┌─ Data for the task
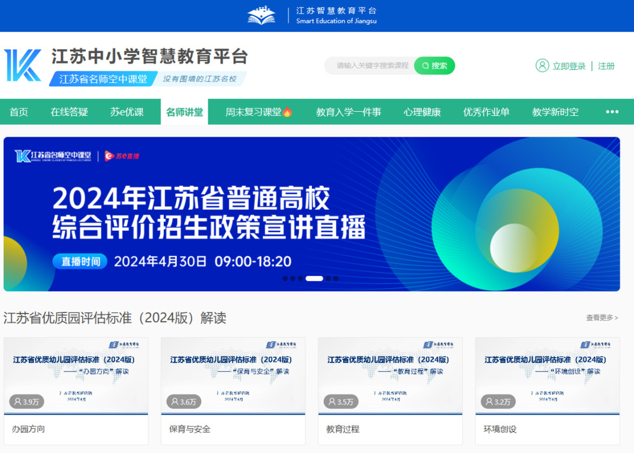Select the first carousel indicator dot
The height and width of the screenshot is (453, 634).
285,278
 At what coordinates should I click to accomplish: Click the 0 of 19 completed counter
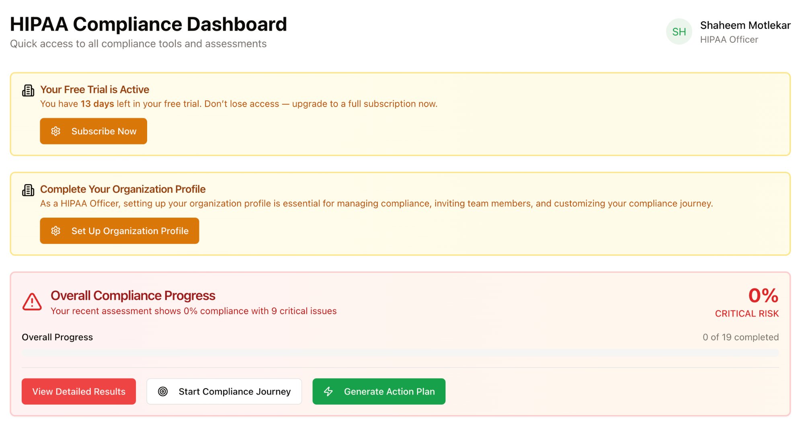click(x=740, y=337)
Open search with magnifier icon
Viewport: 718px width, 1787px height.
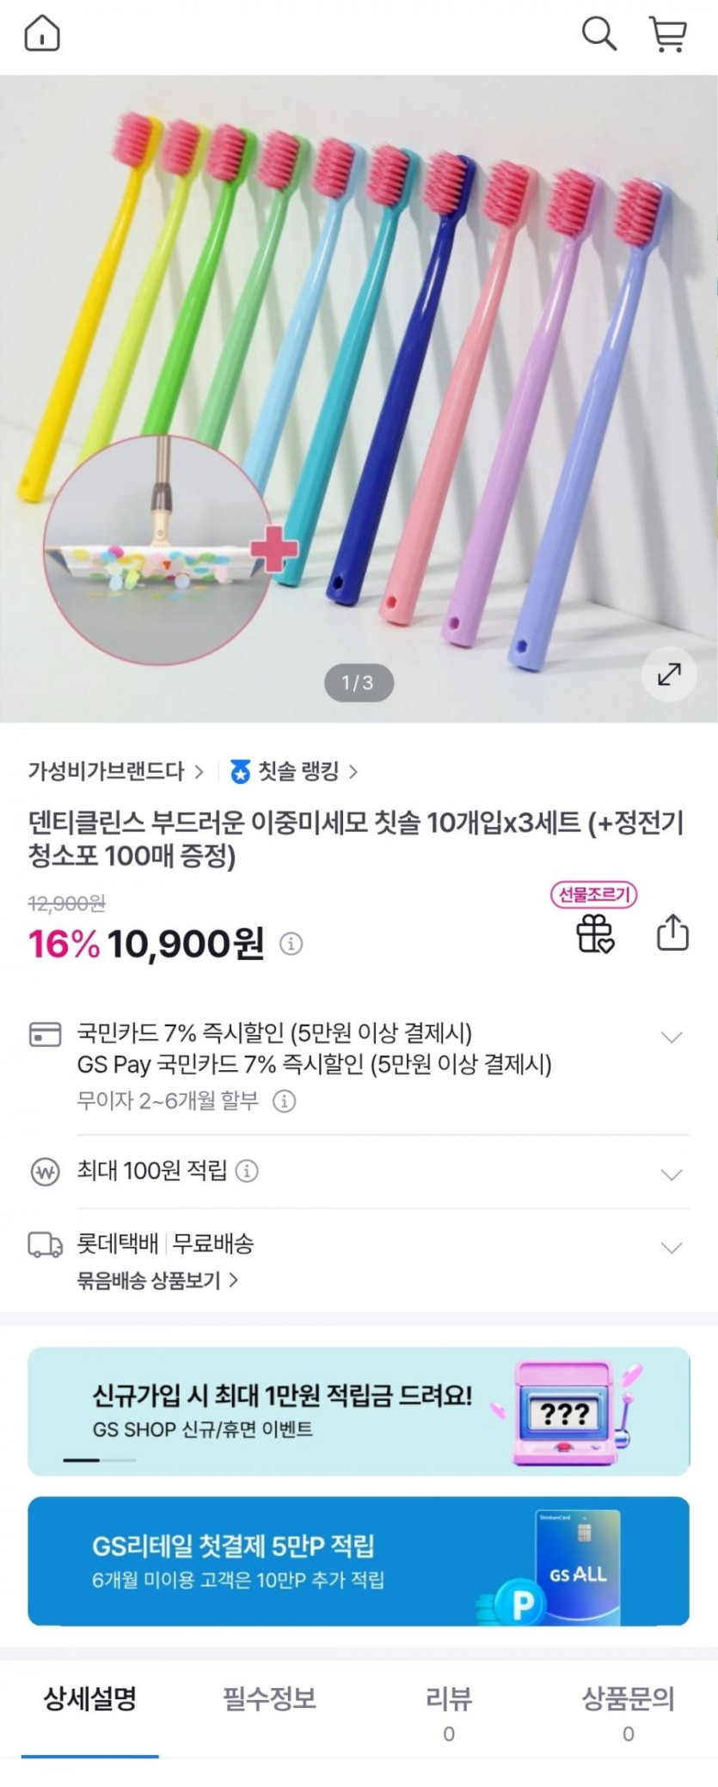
└─
Stated problem: Pull out each line above that contains the string "height", and copy it unchanged.

Complete answer:
The height and width of the screenshot is (453, 634).
Viewport: 718px width, 1787px height.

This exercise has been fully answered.